Many manual therapists in their practice have experienced a phenomenon wherein when they touch on a particular area of the clients’ body during a therapeutic session, it provokes memories or traumatic events from the client’s life. This feeling is also accompanied by what is often described as an emotional release. Paolo Tozzi, an Italian osteopath, posed the following questions in an editorial in Journal of Bodywork and Movement Therapies:
- Can memories be held in the fascia?
- And are these memories accessible during manual therapy?
However, literature mentioned that memory is in the brain, not in the tissue or muscle. So Paolo proposed some possibilities:
Research has found that fascia is richly innervated with nerve endings, making it a “tissue of communication.” Under certain dysfunctional conditions, a neuro-fascial interaction may be responsible for the setting of a local tissue “memory” (peripheral sensitization). Thus, touch or manual therapy may “unload” the tissue, causing a change in neural input to the brain which may trigger the memory.
Paolo argued that “memories” in the body may be also encoded into the structure of fascia itself. Collagen is deposited along the lines of tension imposed or expressed in connective tissues at both molecular and macroscopic level. Thus, mechanical forces, such as in postures, movements, and strains, can dictate the sites where collagen is deposited. Thus architecture changes due to habitual lines of tension, providing a possible “medium term memory.”
- Extracellular matrix and tissue memory
In addition, the elastin fibers and in various cells throughout the connective tissue, fibroblasts, mast cells, plasma cells, and fat cells, which are relatively durable and long-lasting, may represent “long-term memory” of the ground substance. It has been suggested that the cellular network of fibroblasts within loose connective tissue may support yet unknown body-wide cellular signalling systems.
Muscle memory refers to individuals with a history of previous training which can acquire force quickly on retraining. This is mostly attributed to motor learning in the central nervous system. However, a recent research study showed that “memory” is stored as DNA-containing nuclei, which proliferate when a muscle is exercised. In addition, those nuclei aren’t lost when muscles atrophy.
Paolo further postulated that during a manual therapy session: “the interaction of vibrational, biomagnetic, and bioelectric fields between therapist and client allow an exchange of information about the history and the present status of the living matrix. The information encoded in cell and tissue structure and activity may be read holographically, by tuning to the appropriate frequencies. This may even lead to a recall of past traumas and of an array of related sensations.”

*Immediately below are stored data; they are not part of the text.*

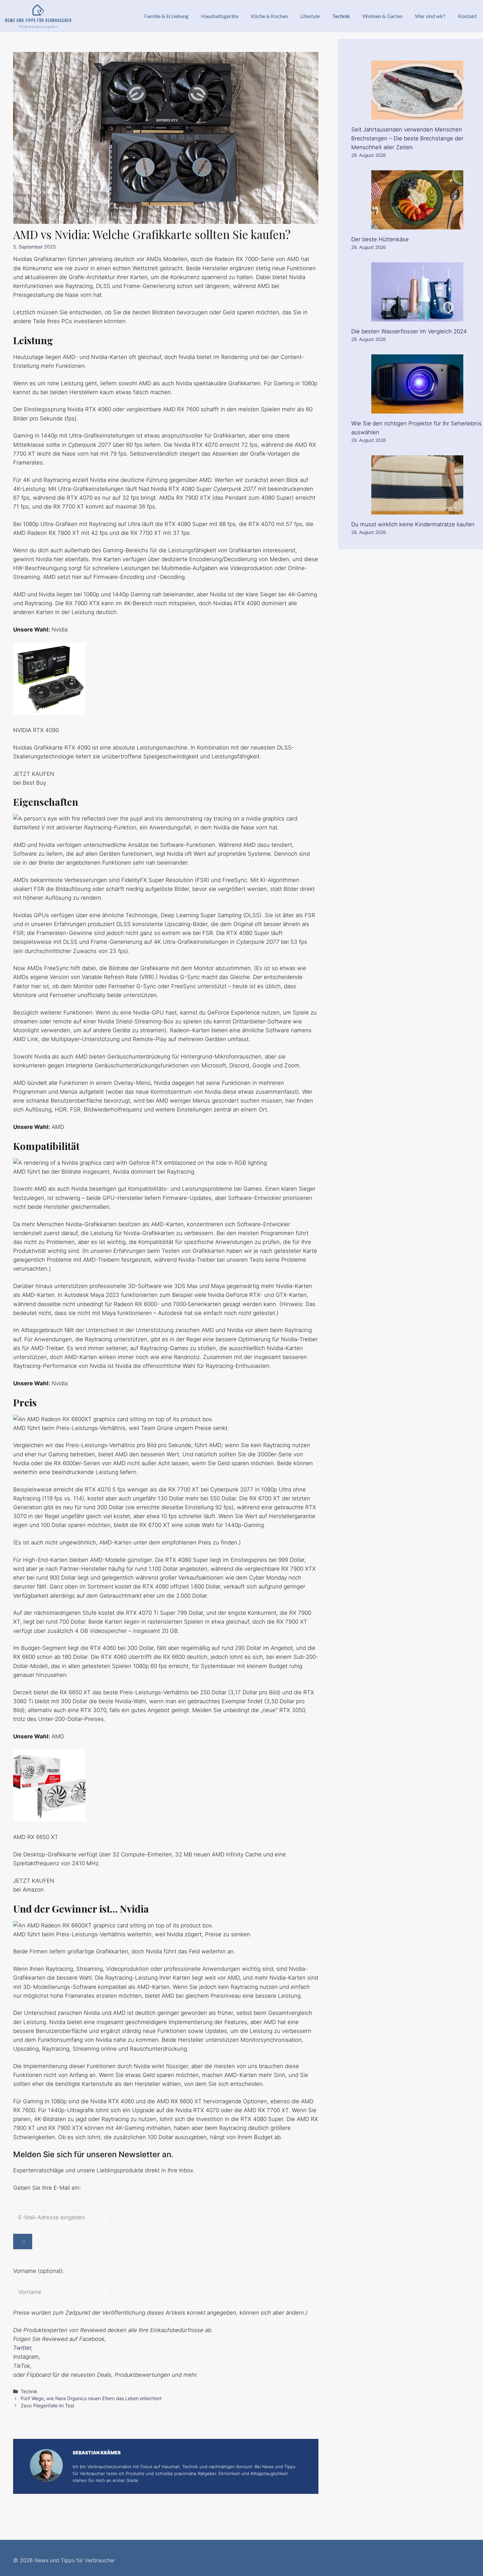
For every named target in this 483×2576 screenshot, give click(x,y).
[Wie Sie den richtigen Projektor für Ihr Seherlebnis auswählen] (417, 409)
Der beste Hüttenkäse (380, 239)
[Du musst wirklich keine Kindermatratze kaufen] (417, 510)
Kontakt (467, 16)
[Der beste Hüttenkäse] (417, 225)
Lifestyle (310, 16)
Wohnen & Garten (382, 16)
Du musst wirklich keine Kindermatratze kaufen (412, 524)
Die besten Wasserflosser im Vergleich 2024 (409, 331)
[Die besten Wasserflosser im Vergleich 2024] (417, 317)
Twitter (22, 2348)
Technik (341, 16)
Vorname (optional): (38, 2271)
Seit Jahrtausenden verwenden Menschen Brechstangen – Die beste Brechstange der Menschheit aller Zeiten (407, 138)
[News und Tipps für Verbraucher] (38, 16)
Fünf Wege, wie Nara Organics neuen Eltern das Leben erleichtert (91, 2398)
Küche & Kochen (269, 16)
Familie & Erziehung (166, 16)
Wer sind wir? (430, 16)
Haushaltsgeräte (220, 16)
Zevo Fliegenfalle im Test (47, 2405)
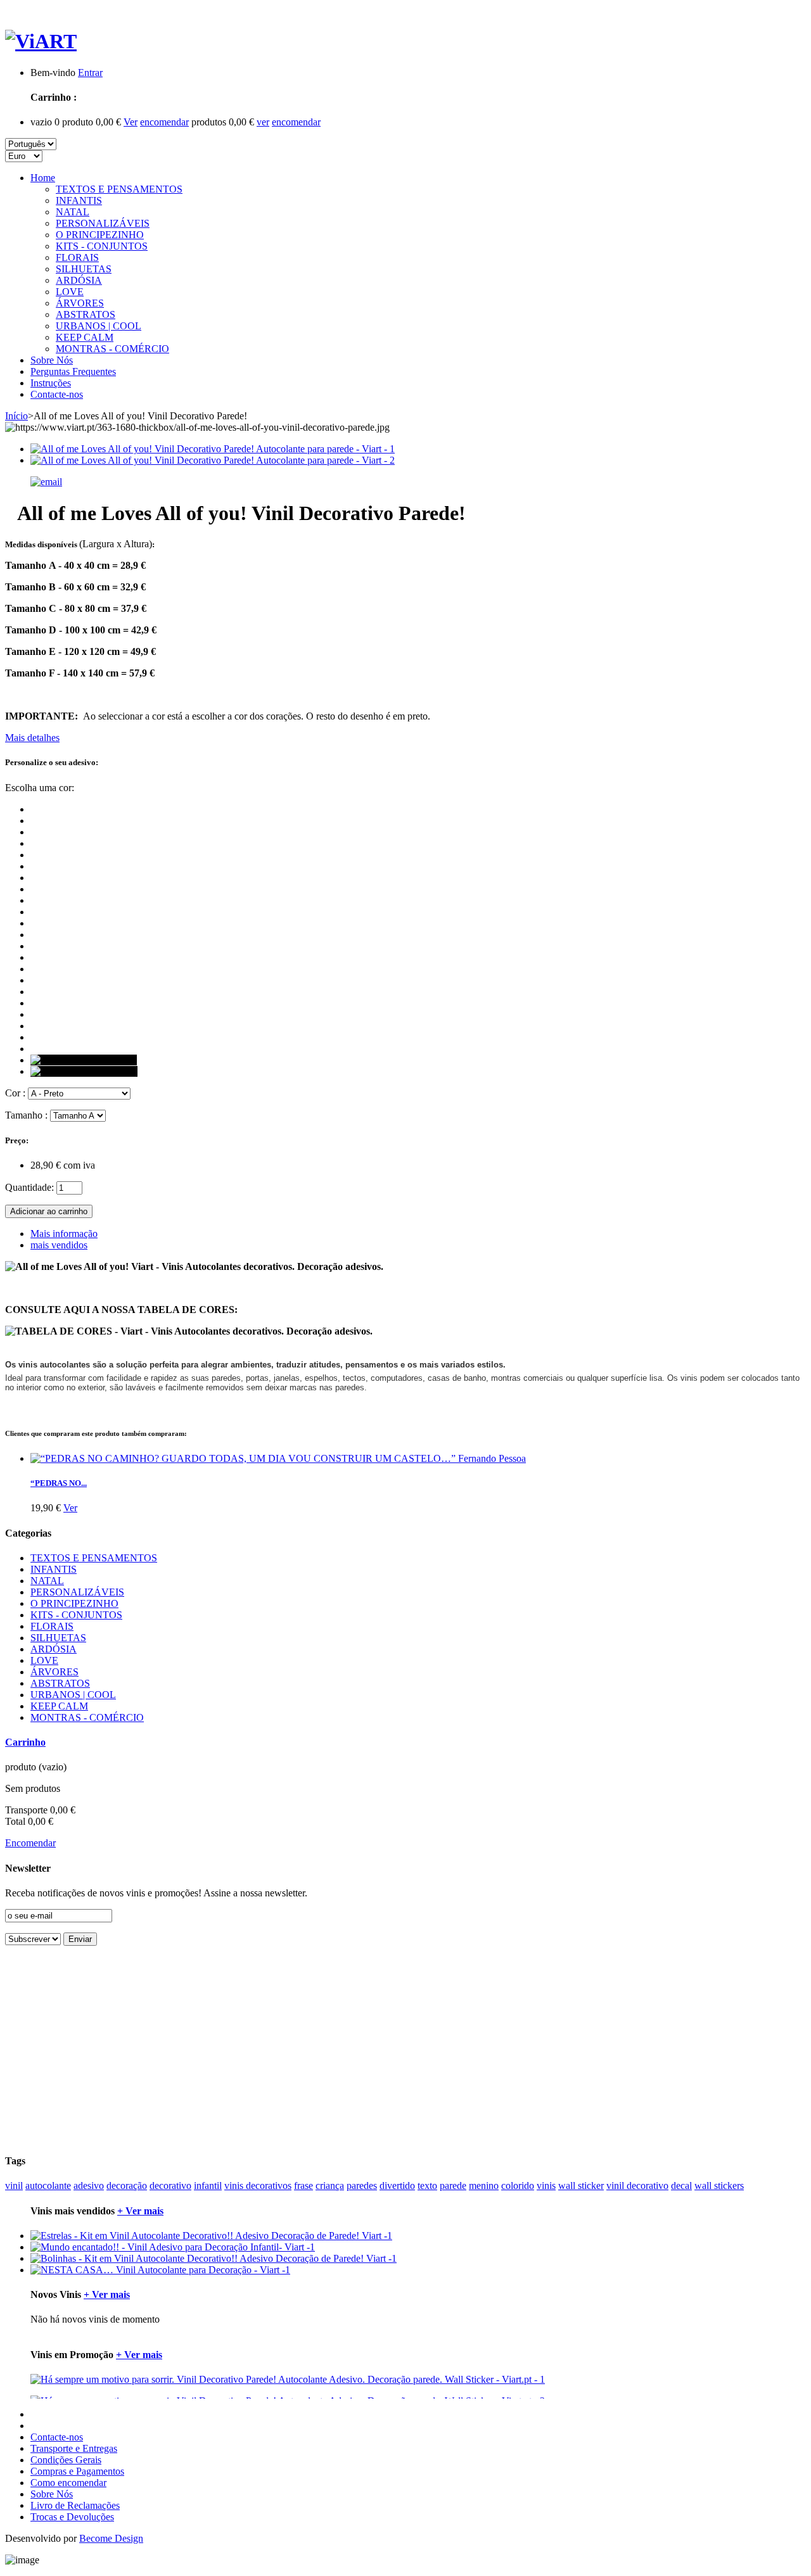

It was suggested that manual therapy might affect various forms of memory, producing tissue changes from subatomic to global effects.
Tom Myers responded to Paolo’s article by saying that the choice of the word “memory” is unfortunate and misleading. The idea of “fascial memory” is similar to invoking “energy” another term used commonly among many manual therapists from osteopaths to Reiki masters to label a whole class of mysterious phenomena without truly understanding the actual mechanism.
Thus, Tom suggests re-framing the query: “Does fascia contribute to awareness?” We should focus on how these tissues contribute to the rich experience we call “awareness” or “consciousness.”
Awareness (and therefore memory), according to Tom, is a distributed phenomenon. All tissues participate, but they participate differently. The nervous system is our alarm clock. It registers difference over time, and as part of this, locates memories in time, and therefore our immediate temporal experience of memory is always neurological. Emotional memory, such as that invoked in deep bodywork, is always a fluid event, a change in the body’s fluid chemistry.